The Federal Reserve reported Tuesday that households increased debt at the fastest pace in 15 years during the third quarter due to a sharp increase in credit card use and mortgage balances.

Total lending increased by $351 billion for the July-to-September period, the largest marginal quarterly increase since 2007, bringing collective domestic IOUs in the US to a new record $16.5 trillion, up 2.2% from the previous quarter. and was 8.3% higher than one. year ago.

The increase followed a $310 billion jump in the second quarter and represents an increase of $1.27 trillion annually.

Inflation is running near the highest pace in more than 40 years and debt has increased over the past year due to rising interest rates and strong consumer demand.

The biggest contributors to that debt load came from mortgage balances, which rose by $1 trillion from a year earlier to $11.7 trillion, and credit card debt, which climbed to $930 billion.

Credit card balances collectively rose more than 15% from the same period in 2021, the biggest annual jump in more than 20 years, according to the New York Fed, which released the report. “Increase in figures over the past eighteen years,” a group of Fed researchers said in a blog post on the central bank site.

“Credit card, mortgage and auto loan balances reflect a combination of strong consumer demand and higher prices in the third quarter of 2022,” said Donghun Lee, economic research adviser to the New York Fed. “However, the origination of new mortgages has slowed to pre-pandemic levels amid rising interest rates.”

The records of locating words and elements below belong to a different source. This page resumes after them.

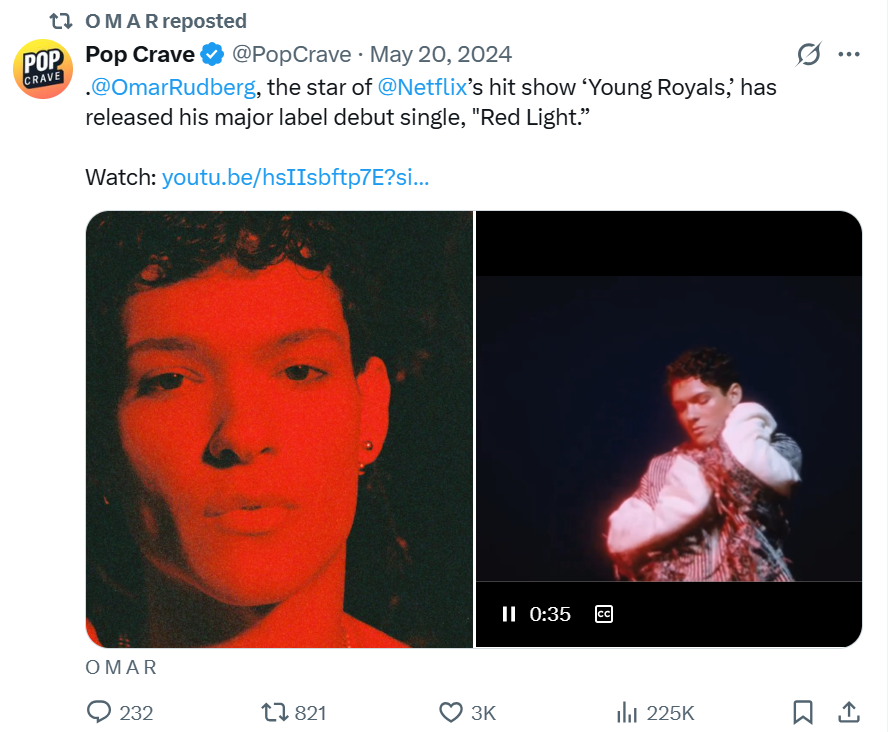Click the Pop Crave profile avatar
Viewport: 888px width, 732px height.
click(x=43, y=69)
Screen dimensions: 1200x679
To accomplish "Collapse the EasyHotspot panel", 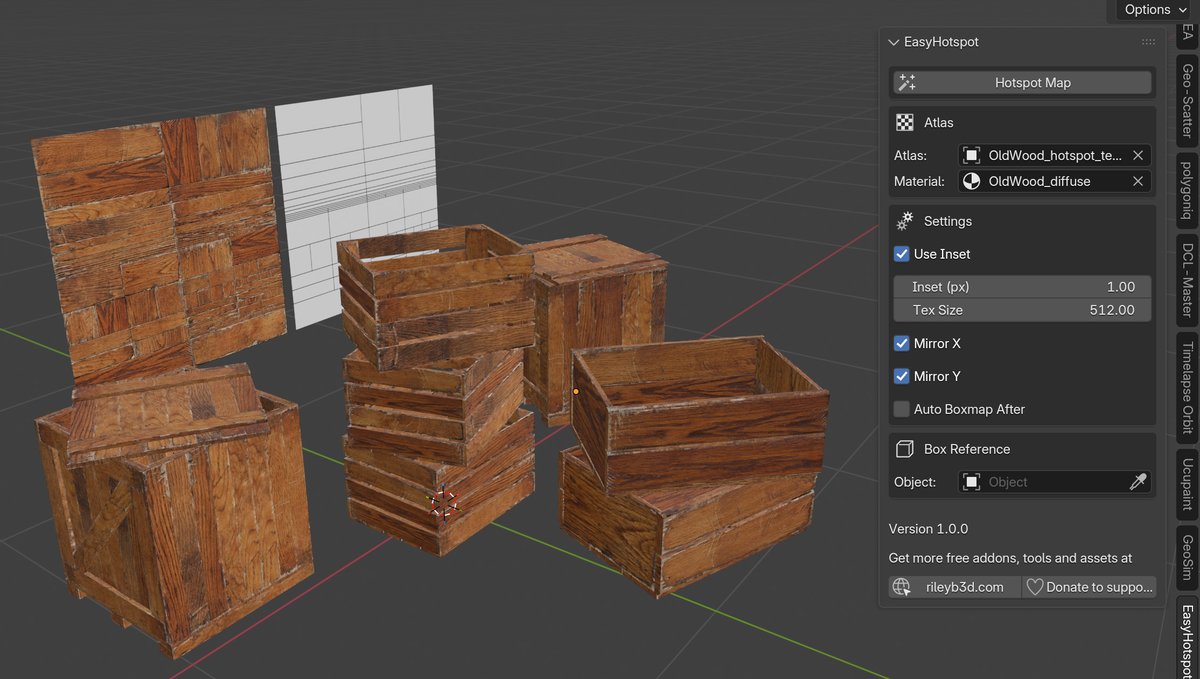I will pos(894,42).
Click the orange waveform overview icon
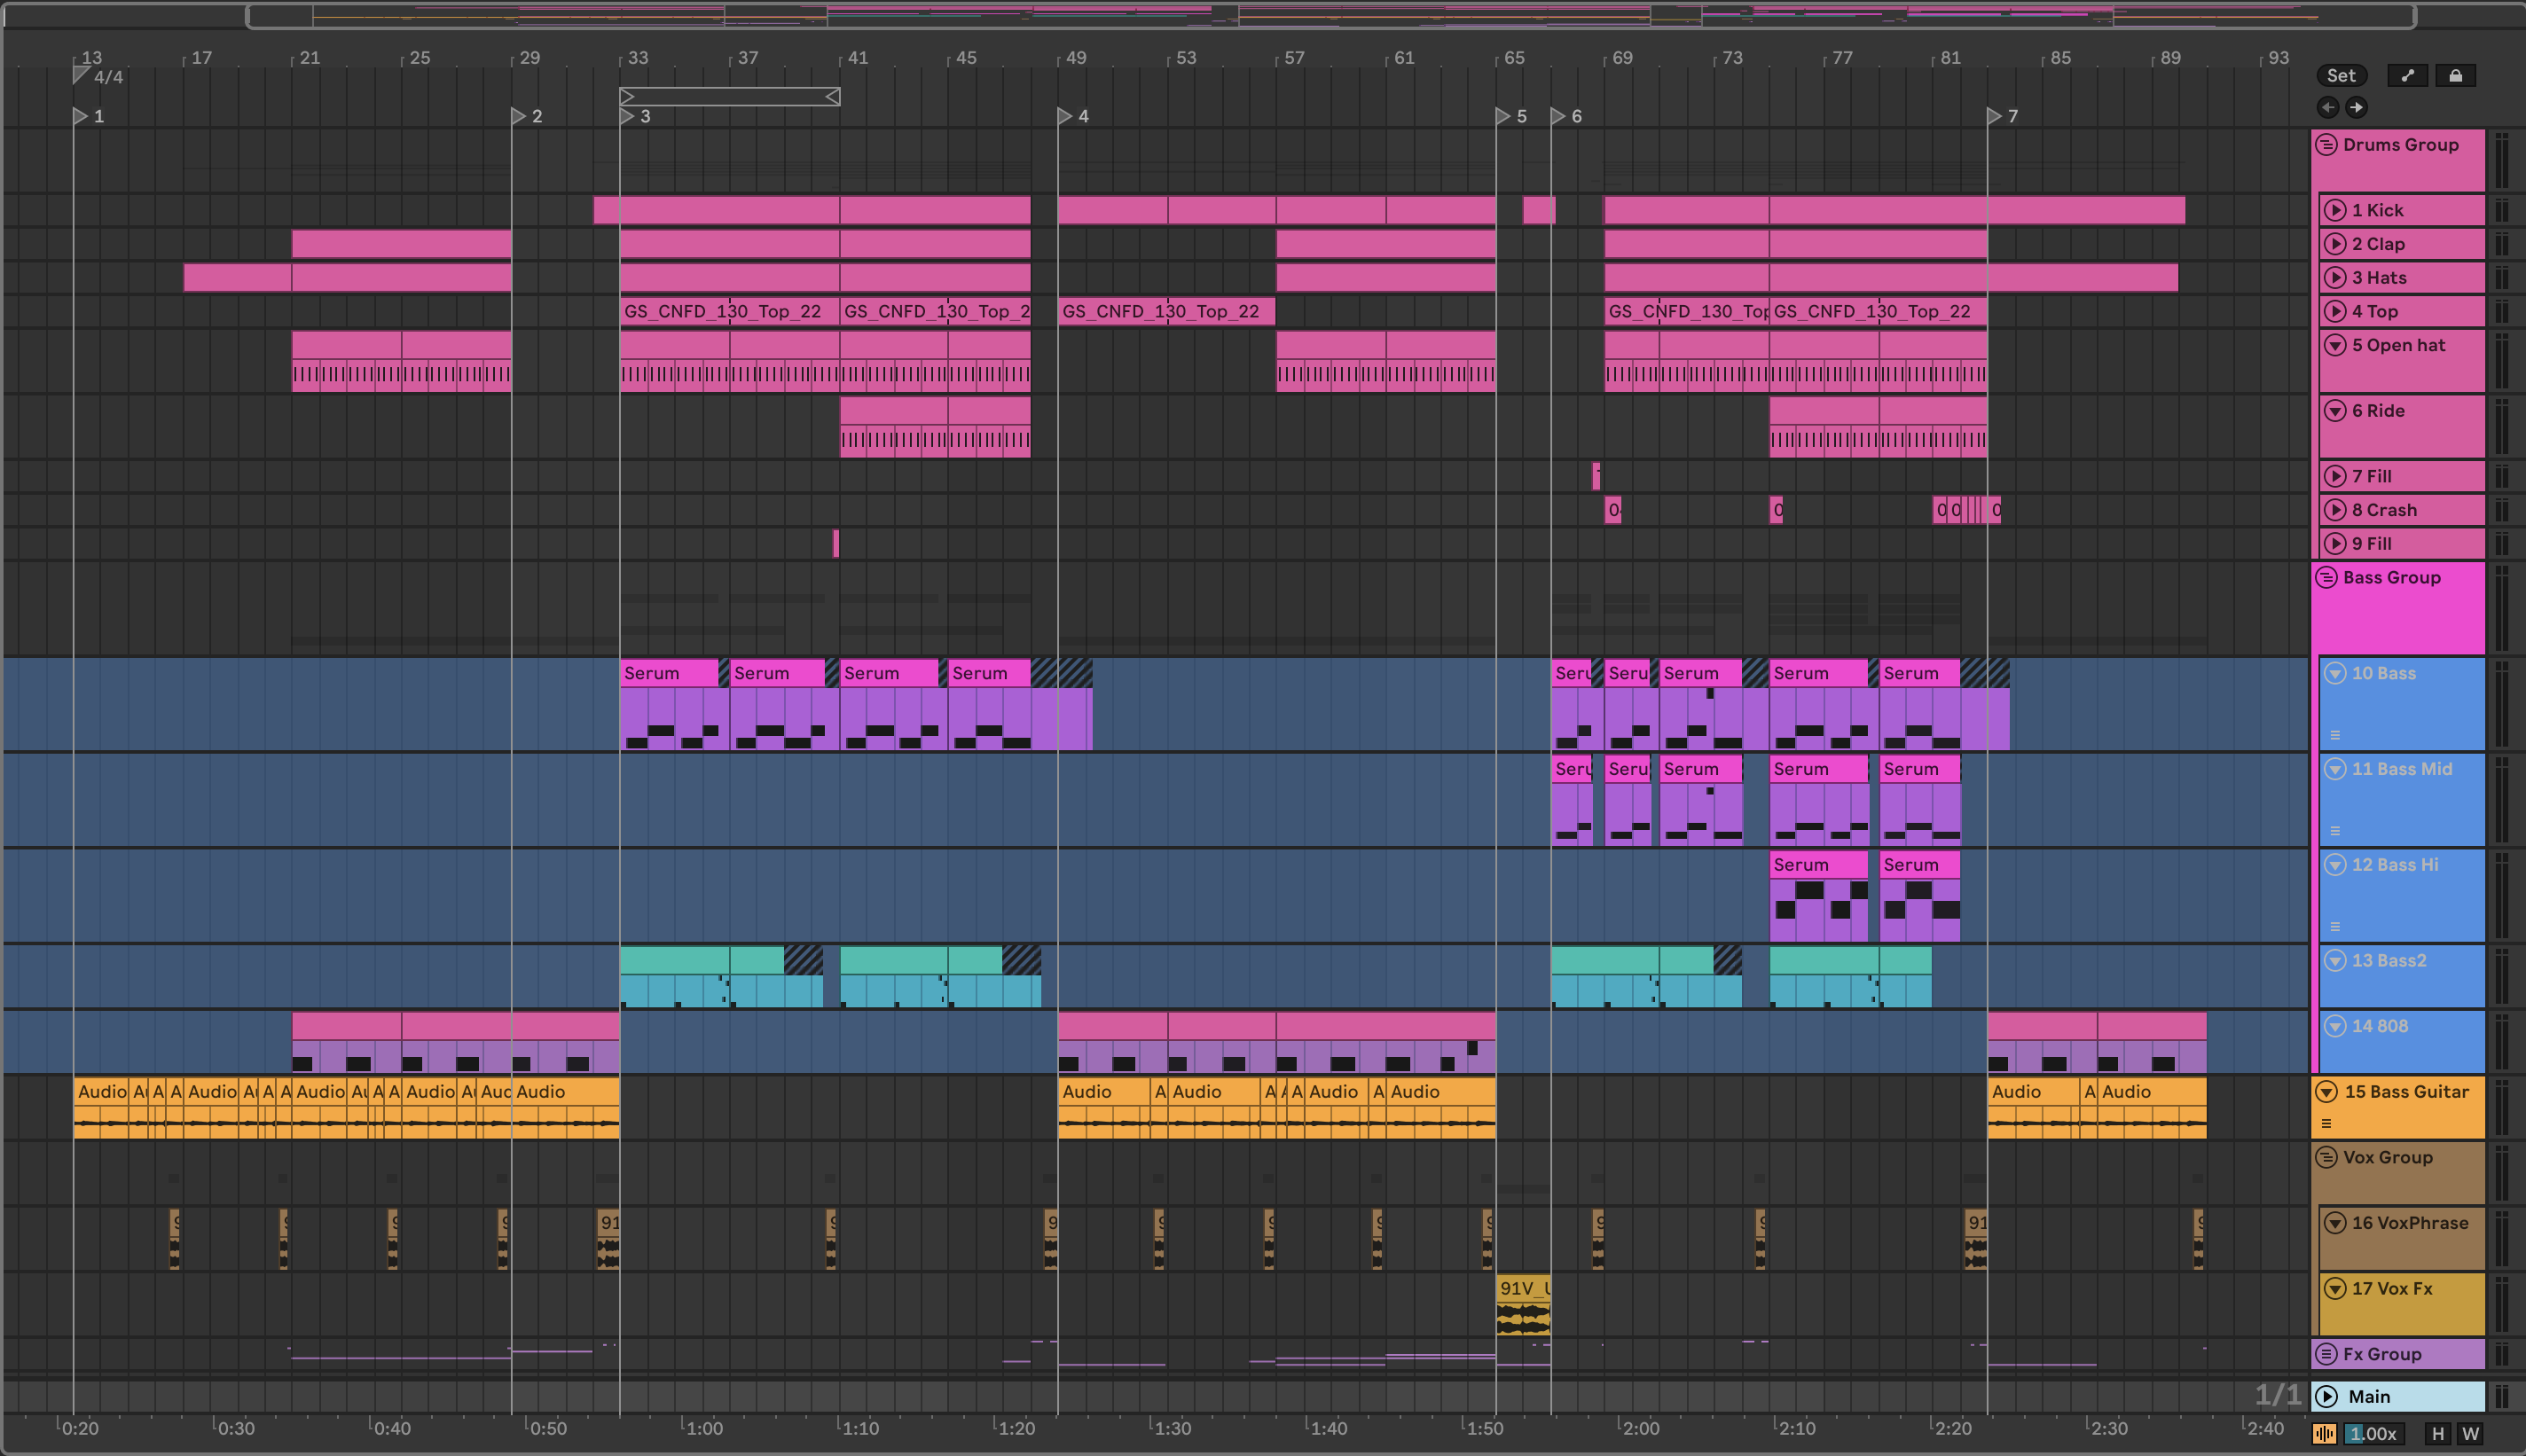 click(x=2324, y=1434)
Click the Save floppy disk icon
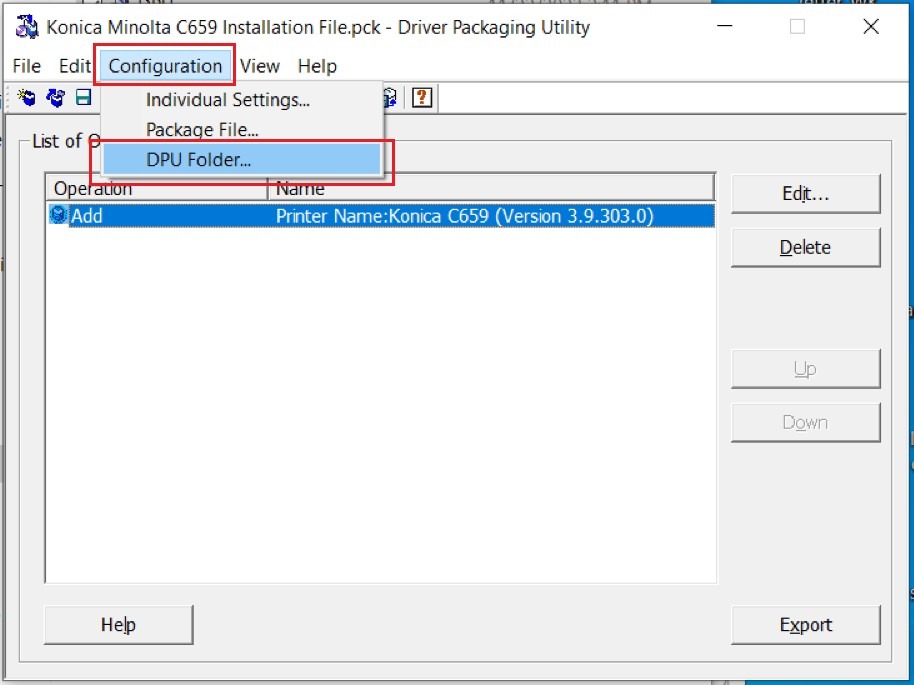 [83, 97]
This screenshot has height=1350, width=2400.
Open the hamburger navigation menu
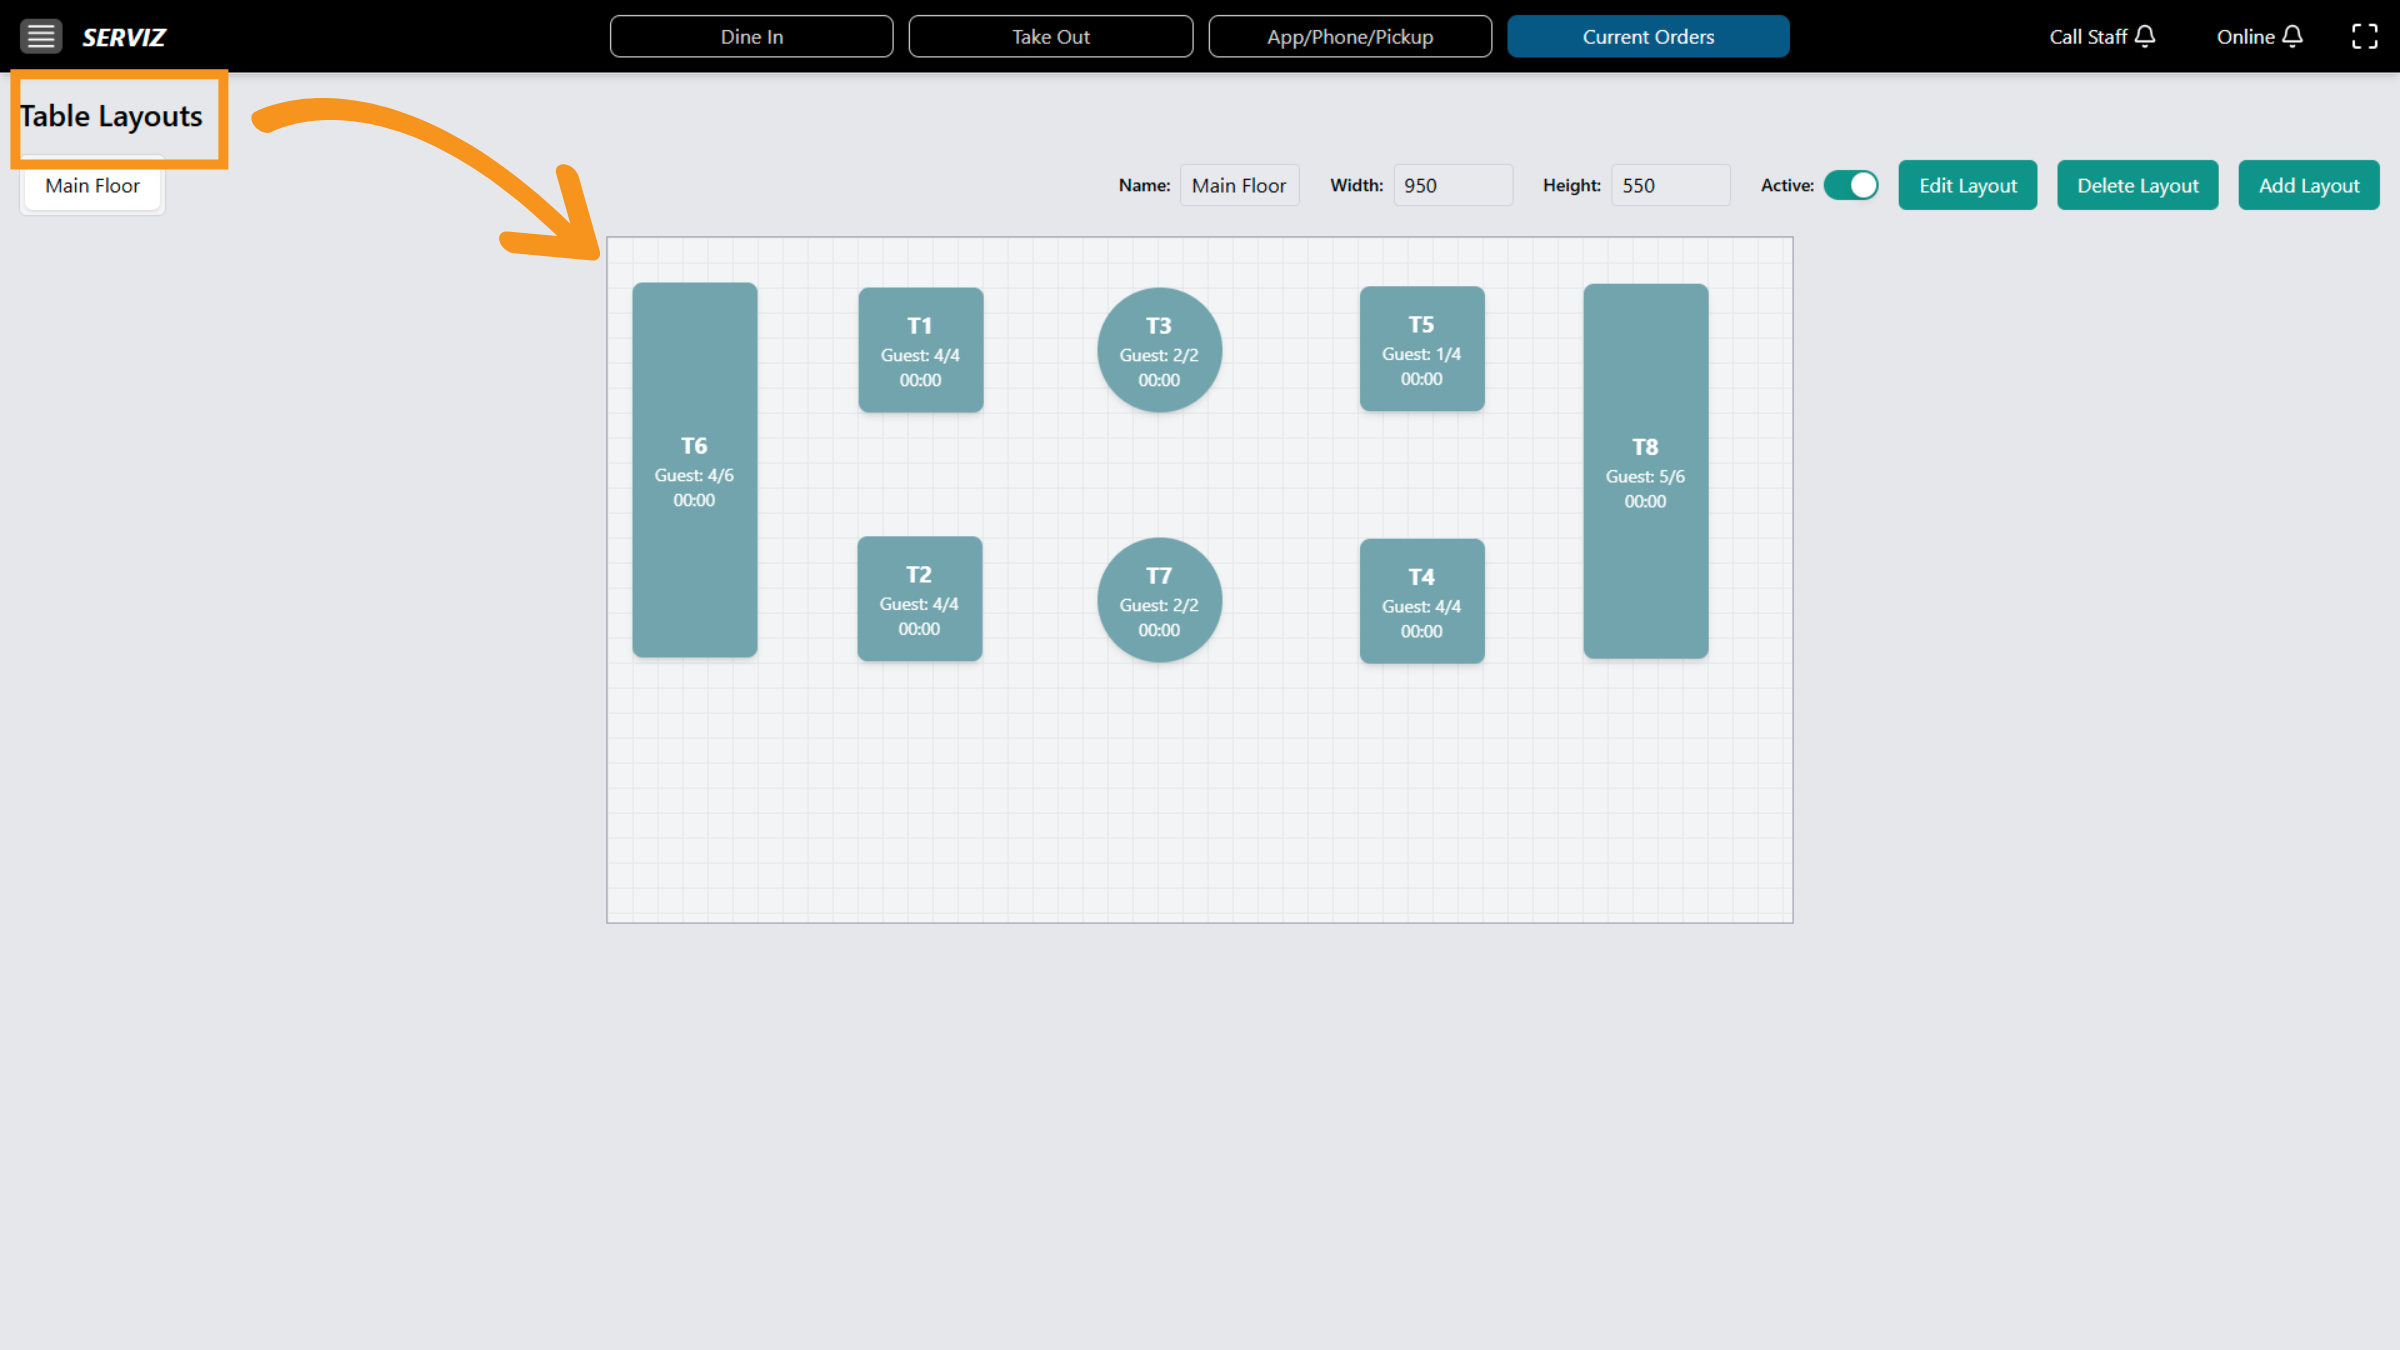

Researchers at the New York Fed attributed the credit card growth to “very strong” consumption, rising prices and access to substantial levels of consumers’ savings accounts.

Crimes have increased along with the increase in balance.

However, while “crime rates are rising, they remain low by historical standards and suggest that consumers are managing their finances through a period of rising prices,” the researchers wrote.

Elsewhere in the report, the Fed said auto loan balances exceeded $1.52 trillion, while student loan debt fell to less than $1.57 trillion, the lowest since the second quarter of 2021 between the period and The debt of the Biden administration’s effort to forgive some education loans.

Auto loan advances, while only marginally up on a quarterly basis, are 5.6% higher than a year ago.

Mortgage balances continue to rise amid a sharp rise in interest rates, with 30-year mortgages hovering around 7%. Total lending climbed even as originations fell sharply, falling nearly 17% to $633 billion.

Foreclosures remained low even after the pandemic-related moratorium ended. The student loan delinquency rate remained around 4%.